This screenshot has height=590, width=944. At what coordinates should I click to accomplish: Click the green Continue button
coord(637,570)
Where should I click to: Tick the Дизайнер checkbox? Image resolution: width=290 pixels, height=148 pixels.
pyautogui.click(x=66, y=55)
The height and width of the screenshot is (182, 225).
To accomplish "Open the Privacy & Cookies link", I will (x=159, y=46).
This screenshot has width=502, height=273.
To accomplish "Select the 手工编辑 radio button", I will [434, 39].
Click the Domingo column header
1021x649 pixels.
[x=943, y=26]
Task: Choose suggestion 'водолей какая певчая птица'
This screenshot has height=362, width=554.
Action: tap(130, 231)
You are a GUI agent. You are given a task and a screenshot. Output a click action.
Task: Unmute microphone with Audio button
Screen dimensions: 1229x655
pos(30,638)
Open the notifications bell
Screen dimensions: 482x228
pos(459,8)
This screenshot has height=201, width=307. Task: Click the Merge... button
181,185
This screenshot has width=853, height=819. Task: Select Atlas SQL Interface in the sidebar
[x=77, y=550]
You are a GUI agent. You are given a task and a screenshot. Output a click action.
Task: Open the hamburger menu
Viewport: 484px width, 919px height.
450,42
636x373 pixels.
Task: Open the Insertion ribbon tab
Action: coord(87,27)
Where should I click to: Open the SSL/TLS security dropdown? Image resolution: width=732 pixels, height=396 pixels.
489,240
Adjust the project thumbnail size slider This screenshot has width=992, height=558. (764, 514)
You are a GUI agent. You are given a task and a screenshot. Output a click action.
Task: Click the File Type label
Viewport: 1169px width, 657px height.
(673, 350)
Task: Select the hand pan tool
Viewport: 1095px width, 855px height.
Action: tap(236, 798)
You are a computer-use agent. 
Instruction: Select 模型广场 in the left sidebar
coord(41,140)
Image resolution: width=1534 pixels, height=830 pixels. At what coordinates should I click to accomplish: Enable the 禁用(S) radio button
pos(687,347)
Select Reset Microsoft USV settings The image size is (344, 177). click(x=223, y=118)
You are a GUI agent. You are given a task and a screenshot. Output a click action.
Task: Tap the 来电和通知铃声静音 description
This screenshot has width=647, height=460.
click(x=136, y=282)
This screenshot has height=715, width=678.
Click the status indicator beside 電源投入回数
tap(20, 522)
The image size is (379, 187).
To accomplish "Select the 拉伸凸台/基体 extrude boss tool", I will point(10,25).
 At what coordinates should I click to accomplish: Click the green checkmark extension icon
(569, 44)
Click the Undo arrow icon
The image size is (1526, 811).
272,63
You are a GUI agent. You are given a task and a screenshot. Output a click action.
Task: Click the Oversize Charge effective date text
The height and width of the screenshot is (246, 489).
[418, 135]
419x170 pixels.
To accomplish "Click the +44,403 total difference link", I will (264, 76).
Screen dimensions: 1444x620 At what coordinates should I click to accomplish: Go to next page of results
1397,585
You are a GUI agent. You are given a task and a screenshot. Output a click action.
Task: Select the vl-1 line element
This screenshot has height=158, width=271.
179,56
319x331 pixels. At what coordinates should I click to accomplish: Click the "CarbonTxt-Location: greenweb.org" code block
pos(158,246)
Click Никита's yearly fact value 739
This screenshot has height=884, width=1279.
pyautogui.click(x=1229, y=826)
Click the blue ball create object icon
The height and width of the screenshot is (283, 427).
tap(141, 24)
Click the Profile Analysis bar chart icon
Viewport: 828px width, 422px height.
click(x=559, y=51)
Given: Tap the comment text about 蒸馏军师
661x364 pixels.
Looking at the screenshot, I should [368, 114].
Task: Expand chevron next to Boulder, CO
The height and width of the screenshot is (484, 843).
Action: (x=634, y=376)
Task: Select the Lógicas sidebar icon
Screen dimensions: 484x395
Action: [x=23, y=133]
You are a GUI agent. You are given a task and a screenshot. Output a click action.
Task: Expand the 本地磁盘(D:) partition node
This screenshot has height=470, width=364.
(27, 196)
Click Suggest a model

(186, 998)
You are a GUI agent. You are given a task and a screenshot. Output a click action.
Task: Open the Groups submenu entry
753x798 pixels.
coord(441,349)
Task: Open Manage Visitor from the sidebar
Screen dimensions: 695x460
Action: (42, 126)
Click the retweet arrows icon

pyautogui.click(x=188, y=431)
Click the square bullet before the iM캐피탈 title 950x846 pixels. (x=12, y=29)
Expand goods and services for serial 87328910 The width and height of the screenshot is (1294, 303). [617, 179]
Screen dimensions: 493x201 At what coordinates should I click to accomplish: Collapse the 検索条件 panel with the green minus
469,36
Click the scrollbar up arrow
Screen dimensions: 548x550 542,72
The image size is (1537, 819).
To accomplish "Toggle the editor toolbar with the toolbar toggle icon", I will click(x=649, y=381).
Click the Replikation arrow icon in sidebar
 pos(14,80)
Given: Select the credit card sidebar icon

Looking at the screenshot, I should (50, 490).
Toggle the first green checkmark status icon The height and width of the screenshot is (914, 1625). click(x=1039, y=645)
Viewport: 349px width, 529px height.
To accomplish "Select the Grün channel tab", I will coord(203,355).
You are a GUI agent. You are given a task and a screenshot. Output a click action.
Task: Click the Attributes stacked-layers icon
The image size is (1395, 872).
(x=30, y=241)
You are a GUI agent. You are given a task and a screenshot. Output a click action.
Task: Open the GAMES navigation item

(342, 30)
* * * * *
● **GOAL OF THE EXERCISE**
Render the lines above as a numbered list, omitting any blank lines.

● **EXERCISE RESPONSE**
1. This screenshot has height=590, width=944. At what coordinates should I click to accomplish: Click the green Continue button
2. coord(637,570)
3. Where should I click to: Tick the Дизайнер checkbox? Image resolution: width=290 pixels, height=148 pixels.
4. pyautogui.click(x=66, y=55)
5. The height and width of the screenshot is (182, 225).
6. To accomplish "Open the Privacy & Cookies link", I will (x=159, y=46).
7. This screenshot has width=502, height=273.
8. To accomplish "Select the 手工编辑 radio button", I will [434, 39].
9. Click the Domingo column header
10. 1021x649 pixels.
11. [x=943, y=26]
12. Task: Choose suggestion 'водолей какая певчая птица'
13. This screenshot has height=362, width=554.
14. Action: tap(130, 231)
15. You are a GUI agent. You are given a task and a screenshot. Output a click action.
16. Task: Unmute microphone with Audio button
17. Screen dimensions: 1229x655
18. pos(30,638)
19. Open the notifications bell
20. Screen dimensions: 482x228
21. pos(459,8)
22. This screenshot has height=201, width=307. Task: Click the Merge... button
23. 181,185
24. This screenshot has width=853, height=819. Task: Select Atlas SQL Interface in the sidebar
25. [x=77, y=550]
26. You are a GUI agent. You are given a task and a screenshot. Output a click action.
27. Task: Open the hamburger menu
28. Viewport: 484px width, 919px height.
29. 450,42
30. 636x373 pixels.
31. Task: Open the Insertion ribbon tab
32. Action: coord(87,27)
33. Where should I click to: Open the SSL/TLS security dropdown? Image resolution: width=732 pixels, height=396 pixels.
34. 489,240
35. Adjust the project thumbnail size slider This screenshot has width=992, height=558. (764, 514)
36. You are a GUI agent. You are given a task and a screenshot. Output a click action.
37. Task: Click the File Type label
38. Viewport: 1169px width, 657px height.
39. (673, 350)
40. Task: Select the hand pan tool
41. Viewport: 1095px width, 855px height.
42. Action: tap(236, 798)
43. You are a computer-use agent. 
44. Instruction: Select 模型广场 in the left sidebar
45. coord(41,140)
46. Image resolution: width=1534 pixels, height=830 pixels. At what coordinates should I click to accomplish: Enable the 禁用(S) radio button
47. pos(687,347)
48. Select Reset Microsoft USV settings The image size is (344, 177). click(x=223, y=118)
49. You are a GUI agent. You are given a task and a screenshot. Output a click action.
50. Task: Tap the 来电和通知铃声静音 description
51. This screenshot has width=647, height=460.
52. click(x=136, y=282)
53. This screenshot has height=715, width=678.
54. Click the status indicator beside 電源投入回数
55. tap(20, 522)
56. The image size is (379, 187).
57. To accomplish "Select the 拉伸凸台/基体 extrude boss tool", I will point(10,25).
58.  At what coordinates should I click to accomplish: Click the green checkmark extension icon
59. (569, 44)
60. Click the Undo arrow icon
61. The image size is (1526, 811).
62. 272,63
63. You are a GUI agent. You are given a task and a screenshot. Output a click action.
64. Task: Click the Oversize Charge effective date text
65. The height and width of the screenshot is (246, 489).
66. [418, 135]
67. 419x170 pixels.
68. To accomplish "Click the +44,403 total difference link", I will (264, 76).
69. Screen dimensions: 1444x620 At what coordinates should I click to accomplish: Go to next page of results
70. 1397,585
71. You are a GUI agent. You are given a task and a screenshot. Output a click action.
72. Task: Select the vl-1 line element
73. This screenshot has height=158, width=271.
74. 179,56
75. 319x331 pixels. At what coordinates should I click to accomplish: Click the "CarbonTxt-Location: greenweb.org" code block
76. pos(158,246)
77. Click Никита's yearly fact value 739
78. This screenshot has height=884, width=1279.
79. pyautogui.click(x=1229, y=826)
80. Click the blue ball create object icon
81. The height and width of the screenshot is (283, 427).
82. tap(141, 24)
83. Click the Profile Analysis bar chart icon
84. Viewport: 828px width, 422px height.
85. click(x=559, y=51)
86. Given: Tap the comment text about 蒸馏军师
87. 661x364 pixels.
88. Looking at the screenshot, I should [368, 114].
89. Task: Expand chevron next to Boulder, CO
90. The height and width of the screenshot is (484, 843).
91. Action: (x=634, y=376)
92. Task: Select the Lógicas sidebar icon
93. Screen dimensions: 484x395
94. Action: [x=23, y=133]
95. You are a GUI agent. You are given a task and a screenshot. Output a click action.
96. Task: Expand the 本地磁盘(D:) partition node
97. This screenshot has height=470, width=364.
98. (27, 196)
99. Click Suggest a model
100. (186, 998)
101. You are a GUI agent. You are given a task and a screenshot. Output a click action.
102. Task: Open the Groups submenu entry
103. 753x798 pixels.
104. coord(441,349)
105. Task: Open Manage Visitor from the sidebar
106. Screen dimensions: 695x460
107. Action: (42, 126)
108. Click the retweet arrows icon
109. pyautogui.click(x=188, y=431)
110. Click the square bullet before the iM캐피탈 title 950x846 pixels. (x=12, y=29)
111. Expand goods and services for serial 87328910 The width and height of the screenshot is (1294, 303). [617, 179]
112. Screen dimensions: 493x201 At what coordinates should I click to accomplish: Collapse the 検索条件 panel with the green minus
113. 469,36
114. Click the scrollbar up arrow
115. Screen dimensions: 548x550 542,72
116. The image size is (1537, 819).
117. To accomplish "Toggle the editor toolbar with the toolbar toggle icon", I will click(x=649, y=381).
118. Click the Replikation arrow icon in sidebar
119.  pos(14,80)
120. Given: Select the credit card sidebar icon
121. Looking at the screenshot, I should (50, 490).
122. Toggle the first green checkmark status icon The height and width of the screenshot is (914, 1625). click(x=1039, y=645)
123. Viewport: 349px width, 529px height.
124. To accomplish "Select the Grün channel tab", I will coord(203,355).
125. You are a GUI agent. You are given a task and a screenshot. Output a click action.
126. Task: Click the Attributes stacked-layers icon
127. The image size is (1395, 872).
128. (x=30, y=241)
129. You are a GUI agent. You are given a task and a screenshot. Output a click action.
130. Task: Open the GAMES navigation item
131. (342, 30)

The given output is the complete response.